Selection →

--------------------------------

1. Field
The present invention relates to a wireless communication system, and more particularly to a method and an apparatus for generating a sequence used in a wireless communication system.
2. Discussion of the Background
In a communication system, a synchronization signal or a Synchronization CHannel (SCH) is essentially required for the detection of a sub-frame timing and a frame timing, the detection of a cell IDentification (ID), etc.
A Long Term Evolution (LTE) system, which is developed from a Wideband Code Division Multiple Access (WCDMA) system corresponding to the 3rd generation mobile communication standard, performs a process of searching for a cell as follows.
First, one of three different sequences, which is a primary synchronization signal (PSS), is transmitted on a cycle of 5 ms. These three sequences are defined as cell IDentifications (IDs) in a cell group, respectively. A frame timing and a cell group ID are detected from a secondary synchronization signal (SSS), and the number of cell groups is defined as 168. A cell group ID can also be detected through an orthogonal Reference Signal (RS) sequence. However, in a 3rd Generation Partnership Project (3GPP) LTE system, a cell group ID performs only the role of identifying a cell group ID detected in the previous process by using an orthogonal reference signal sequence. Thereafter, the LTE system decodes a Broadcast CHannel (BCH).

--------------------------------

Data segment →
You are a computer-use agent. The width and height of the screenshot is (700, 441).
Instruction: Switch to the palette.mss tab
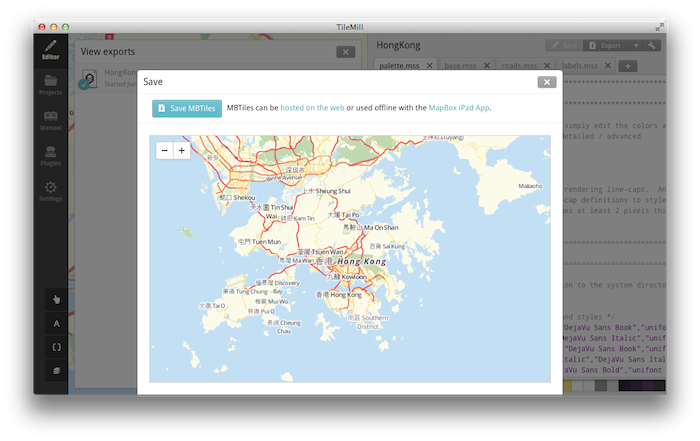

--------------------------------

Aim of the exercise → Continue the passage on LTE synchronization signals, starting after its final sentence about decoding the Broadcast CHannel.

Response to the exercise →
From the viewpoint of a search for an initial cell, the 3GPP LTE system must be capable of discriminating between a total of 504 base stations, and discriminates between the 504 base stations by using 168 cell groups and 3 cell IDs in each cell group. In this case, the 168 cell groups are detected through a secondary synchronization signal, and this detection is requires 168 or more different sequences, which can be mapped for the transmission of the secondary synchronization signal.
Meanwhile, the 3GPP LTE system uses a total of 6 resource blocks in a frequency domain to transmit a synchronization signal. Because each resource block includes 12 sub-carriers in a frequency domain, the maximum number of sub-carriers used for a synchronization signal is equal to 72 in total.
Therefore, a secondary synchronization signal sequence or a secondary synchronization signal code, which is mapped for the transmission of the secondary synchronization signal, must have a length or a period equal to or smaller than 72. The number (or size) of secondary synchronization signal sequences must be equal to or larger than 168. In order to show reliable performance, the secondary synchronization signal sequence must have a cross-correlation value between sequences which is equal to or smaller than a predetermined value.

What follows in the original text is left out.